> Exercise directions
From the first line of the entries below to the line with "Task: Collapse the 今天 (1) file group", give each line again exactly.

Extracted records:
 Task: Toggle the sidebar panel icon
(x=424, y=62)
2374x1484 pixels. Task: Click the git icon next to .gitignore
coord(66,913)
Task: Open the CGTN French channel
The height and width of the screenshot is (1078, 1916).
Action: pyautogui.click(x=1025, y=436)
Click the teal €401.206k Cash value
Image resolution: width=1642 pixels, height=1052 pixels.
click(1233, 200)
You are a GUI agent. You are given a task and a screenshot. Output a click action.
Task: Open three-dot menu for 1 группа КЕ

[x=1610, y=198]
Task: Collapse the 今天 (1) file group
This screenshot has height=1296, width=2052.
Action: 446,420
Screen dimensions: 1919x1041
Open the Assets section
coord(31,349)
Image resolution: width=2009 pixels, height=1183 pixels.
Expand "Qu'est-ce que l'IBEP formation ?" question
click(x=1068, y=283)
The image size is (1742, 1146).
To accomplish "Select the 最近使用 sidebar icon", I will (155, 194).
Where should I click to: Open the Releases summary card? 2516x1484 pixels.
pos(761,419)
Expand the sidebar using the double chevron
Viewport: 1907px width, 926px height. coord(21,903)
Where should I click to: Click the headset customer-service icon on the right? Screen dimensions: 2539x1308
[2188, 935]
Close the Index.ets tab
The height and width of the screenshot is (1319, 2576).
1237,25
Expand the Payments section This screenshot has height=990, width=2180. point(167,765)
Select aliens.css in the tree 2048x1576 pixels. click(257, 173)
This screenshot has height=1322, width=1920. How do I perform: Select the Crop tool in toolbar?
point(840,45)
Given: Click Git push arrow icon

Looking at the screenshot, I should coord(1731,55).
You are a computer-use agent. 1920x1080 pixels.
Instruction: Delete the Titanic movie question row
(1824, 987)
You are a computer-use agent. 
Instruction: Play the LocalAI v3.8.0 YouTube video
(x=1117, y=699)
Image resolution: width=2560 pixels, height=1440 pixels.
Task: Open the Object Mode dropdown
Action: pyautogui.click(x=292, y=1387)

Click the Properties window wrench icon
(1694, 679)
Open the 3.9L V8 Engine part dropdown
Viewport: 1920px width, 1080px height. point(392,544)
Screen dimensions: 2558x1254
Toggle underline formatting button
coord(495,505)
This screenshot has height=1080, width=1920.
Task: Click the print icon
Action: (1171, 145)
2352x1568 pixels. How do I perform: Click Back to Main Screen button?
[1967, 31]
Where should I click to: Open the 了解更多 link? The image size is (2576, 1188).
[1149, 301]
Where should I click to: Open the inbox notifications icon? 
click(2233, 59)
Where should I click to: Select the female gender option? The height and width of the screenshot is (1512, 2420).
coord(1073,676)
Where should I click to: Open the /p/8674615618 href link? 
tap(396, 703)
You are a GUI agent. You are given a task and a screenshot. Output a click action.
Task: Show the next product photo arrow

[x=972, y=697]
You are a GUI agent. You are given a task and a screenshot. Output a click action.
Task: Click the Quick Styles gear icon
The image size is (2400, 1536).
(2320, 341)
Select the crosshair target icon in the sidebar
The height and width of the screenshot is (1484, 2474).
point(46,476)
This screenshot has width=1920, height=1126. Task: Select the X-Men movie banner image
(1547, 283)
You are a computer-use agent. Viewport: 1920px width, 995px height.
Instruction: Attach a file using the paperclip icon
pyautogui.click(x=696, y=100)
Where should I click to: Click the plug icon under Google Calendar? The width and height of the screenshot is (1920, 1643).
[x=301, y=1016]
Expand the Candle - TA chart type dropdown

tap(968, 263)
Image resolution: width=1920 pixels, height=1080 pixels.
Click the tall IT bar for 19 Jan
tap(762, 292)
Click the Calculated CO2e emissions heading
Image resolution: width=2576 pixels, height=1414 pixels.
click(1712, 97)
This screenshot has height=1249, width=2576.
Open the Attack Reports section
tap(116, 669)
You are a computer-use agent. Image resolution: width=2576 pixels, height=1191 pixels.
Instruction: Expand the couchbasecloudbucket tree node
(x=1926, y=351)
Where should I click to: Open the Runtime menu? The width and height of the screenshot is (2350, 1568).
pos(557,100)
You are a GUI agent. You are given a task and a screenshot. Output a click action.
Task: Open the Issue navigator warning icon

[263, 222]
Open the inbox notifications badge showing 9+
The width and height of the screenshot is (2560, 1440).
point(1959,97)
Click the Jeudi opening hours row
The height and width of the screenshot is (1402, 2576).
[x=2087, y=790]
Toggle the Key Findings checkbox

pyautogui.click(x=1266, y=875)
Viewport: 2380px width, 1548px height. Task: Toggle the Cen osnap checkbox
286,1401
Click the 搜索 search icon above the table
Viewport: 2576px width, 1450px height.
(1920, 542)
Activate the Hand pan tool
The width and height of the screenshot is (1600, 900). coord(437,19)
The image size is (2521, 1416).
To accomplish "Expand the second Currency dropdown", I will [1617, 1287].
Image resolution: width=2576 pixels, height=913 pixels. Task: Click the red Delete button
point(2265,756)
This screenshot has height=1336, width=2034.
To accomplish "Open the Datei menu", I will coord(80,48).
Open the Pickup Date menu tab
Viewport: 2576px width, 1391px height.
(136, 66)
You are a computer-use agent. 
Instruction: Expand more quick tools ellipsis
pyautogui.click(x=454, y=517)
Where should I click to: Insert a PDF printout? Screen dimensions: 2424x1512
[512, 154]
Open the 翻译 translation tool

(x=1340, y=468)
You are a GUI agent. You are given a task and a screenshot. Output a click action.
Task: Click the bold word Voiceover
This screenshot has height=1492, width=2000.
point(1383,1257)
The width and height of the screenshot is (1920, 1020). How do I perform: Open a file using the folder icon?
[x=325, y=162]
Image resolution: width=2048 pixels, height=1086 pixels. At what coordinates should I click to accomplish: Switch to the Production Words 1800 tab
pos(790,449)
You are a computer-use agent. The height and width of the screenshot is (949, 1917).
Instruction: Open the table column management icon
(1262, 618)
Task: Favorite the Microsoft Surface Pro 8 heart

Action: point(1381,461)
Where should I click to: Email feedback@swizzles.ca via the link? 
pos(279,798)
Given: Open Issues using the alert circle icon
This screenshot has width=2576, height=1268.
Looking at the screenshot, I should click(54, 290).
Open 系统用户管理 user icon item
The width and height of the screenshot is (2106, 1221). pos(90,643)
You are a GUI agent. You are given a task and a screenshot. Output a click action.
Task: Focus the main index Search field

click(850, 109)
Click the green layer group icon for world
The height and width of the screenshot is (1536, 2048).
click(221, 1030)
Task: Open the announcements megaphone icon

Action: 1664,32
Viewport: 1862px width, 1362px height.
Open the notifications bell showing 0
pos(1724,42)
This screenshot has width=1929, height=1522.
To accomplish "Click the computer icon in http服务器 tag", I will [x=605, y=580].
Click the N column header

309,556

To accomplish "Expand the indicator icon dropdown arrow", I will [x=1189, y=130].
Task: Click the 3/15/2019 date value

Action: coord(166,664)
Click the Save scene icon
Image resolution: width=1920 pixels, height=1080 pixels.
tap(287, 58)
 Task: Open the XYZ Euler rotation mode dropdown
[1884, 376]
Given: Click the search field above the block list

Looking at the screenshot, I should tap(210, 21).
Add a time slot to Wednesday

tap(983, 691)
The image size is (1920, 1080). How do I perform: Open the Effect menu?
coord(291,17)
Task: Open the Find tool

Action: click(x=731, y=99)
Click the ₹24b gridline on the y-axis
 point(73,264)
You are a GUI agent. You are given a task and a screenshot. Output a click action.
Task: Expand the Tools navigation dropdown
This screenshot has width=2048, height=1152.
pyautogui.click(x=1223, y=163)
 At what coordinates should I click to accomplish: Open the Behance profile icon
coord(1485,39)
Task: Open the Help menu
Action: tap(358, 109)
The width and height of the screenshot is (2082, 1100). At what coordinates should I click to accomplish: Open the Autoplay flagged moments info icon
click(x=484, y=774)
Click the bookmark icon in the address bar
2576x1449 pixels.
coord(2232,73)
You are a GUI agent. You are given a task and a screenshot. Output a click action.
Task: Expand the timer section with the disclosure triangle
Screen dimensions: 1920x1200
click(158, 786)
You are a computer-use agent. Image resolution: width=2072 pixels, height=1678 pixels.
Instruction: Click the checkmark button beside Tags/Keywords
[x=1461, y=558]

> Solution to this task
 Task: Toggle the sidebar panel icon
(x=424, y=62)
2374x1484 pixels. Task: Click the git icon next to .gitignore
coord(66,913)
Task: Open the CGTN French channel
The height and width of the screenshot is (1078, 1916).
Action: pyautogui.click(x=1025, y=436)
Click the teal €401.206k Cash value
Image resolution: width=1642 pixels, height=1052 pixels.
click(1233, 200)
You are a GUI agent. You are given a task and a screenshot. Output a click action.
Task: Open three-dot menu for 1 группа КЕ

[x=1610, y=198]
Task: Collapse the 今天 (1) file group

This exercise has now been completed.